### JOB
Copy every line of the records below word for word, and leave the pictures out.

### Entries for finding words and elements

☆ ☆ ☆

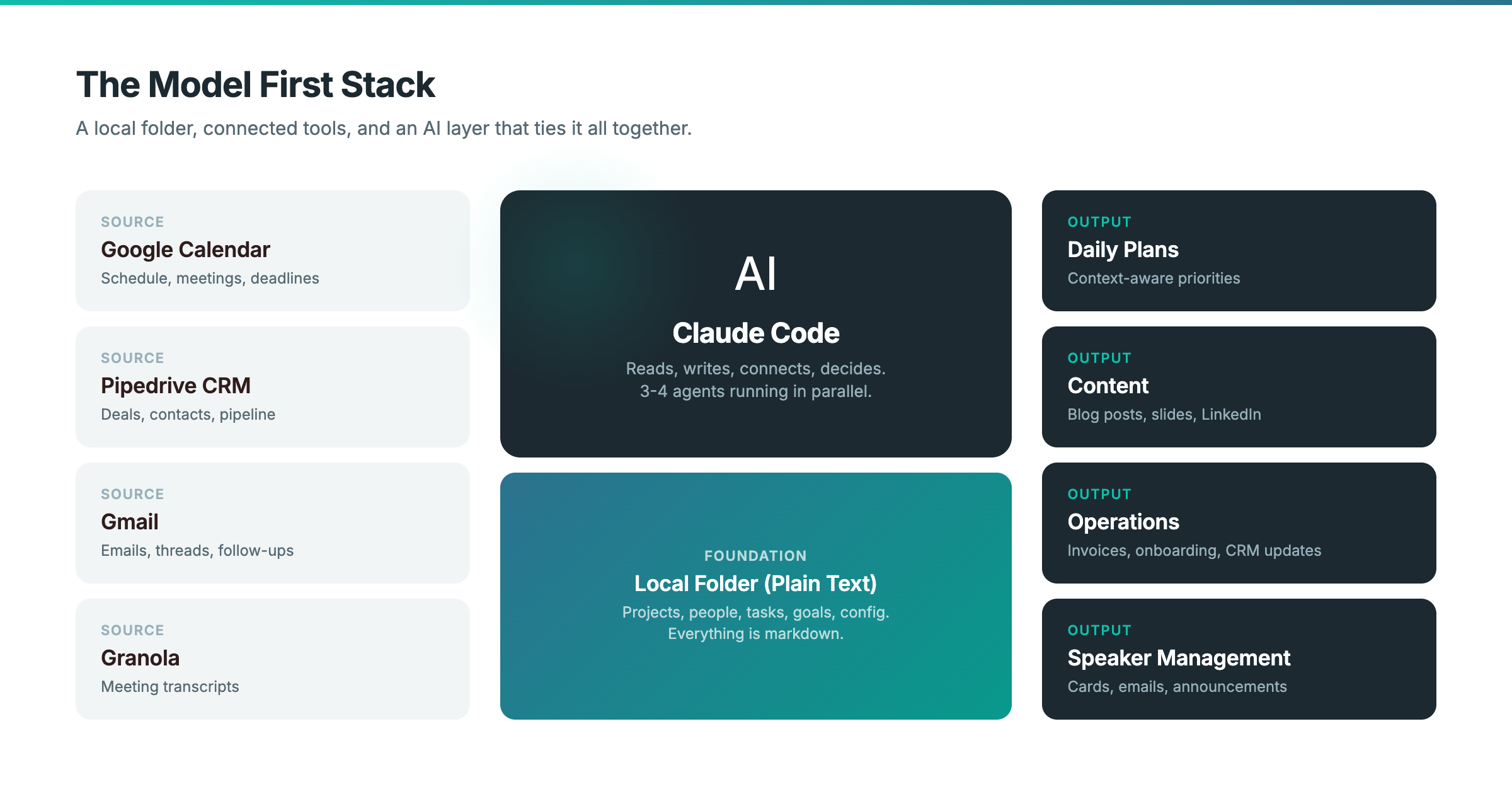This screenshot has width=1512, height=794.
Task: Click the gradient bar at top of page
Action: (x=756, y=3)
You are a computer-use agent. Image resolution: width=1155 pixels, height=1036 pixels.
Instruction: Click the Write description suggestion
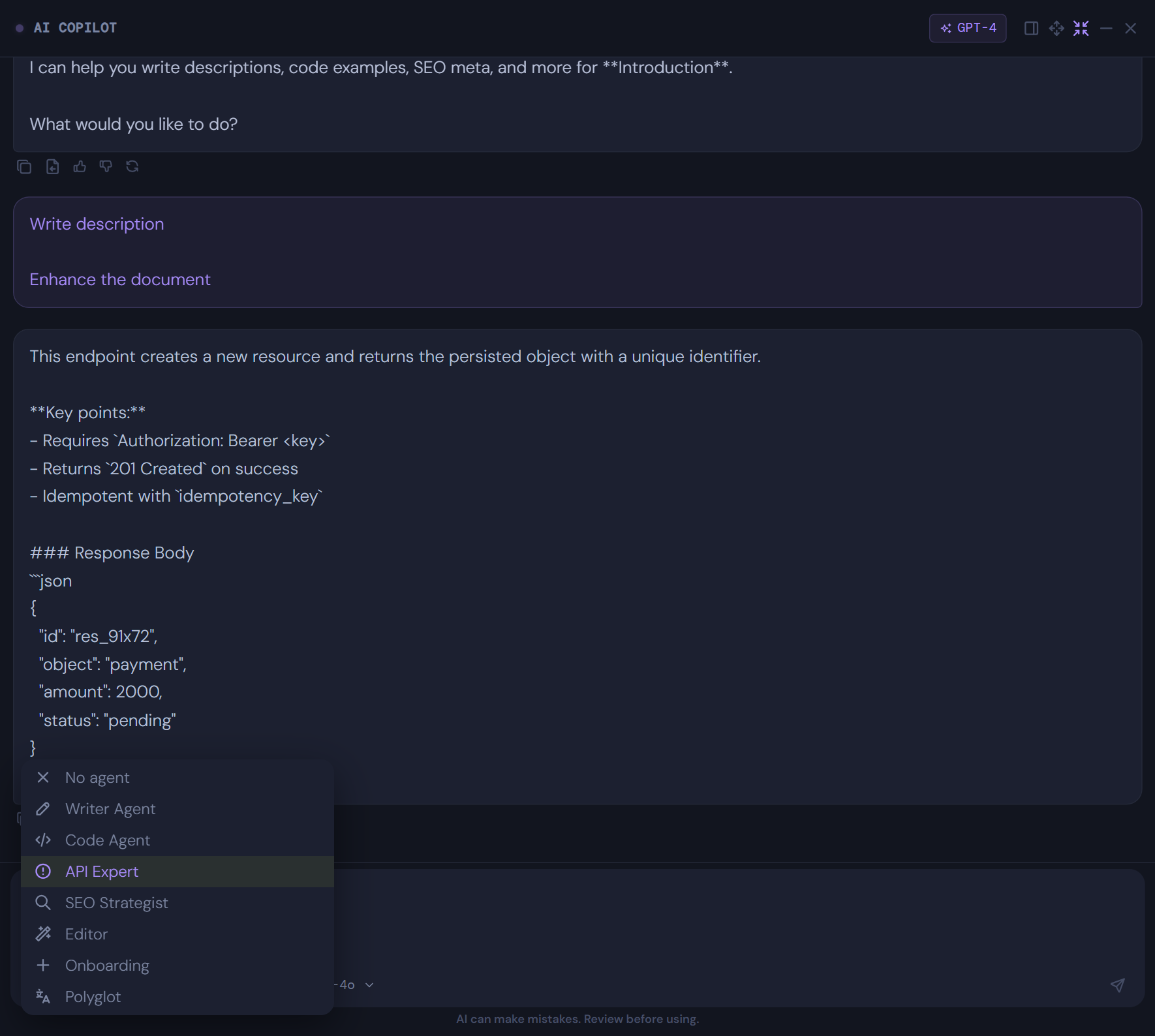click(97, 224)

☆ ☆ ☆

### ANSWER TO THE PROBLEM
This screenshot has width=1512, height=794.
Task: Click the gradient bar at top of page
Action: (x=756, y=3)
You are a computer-use agent. Image resolution: width=1155 pixels, height=1036 pixels.
Instruction: Click the Write description suggestion
click(97, 224)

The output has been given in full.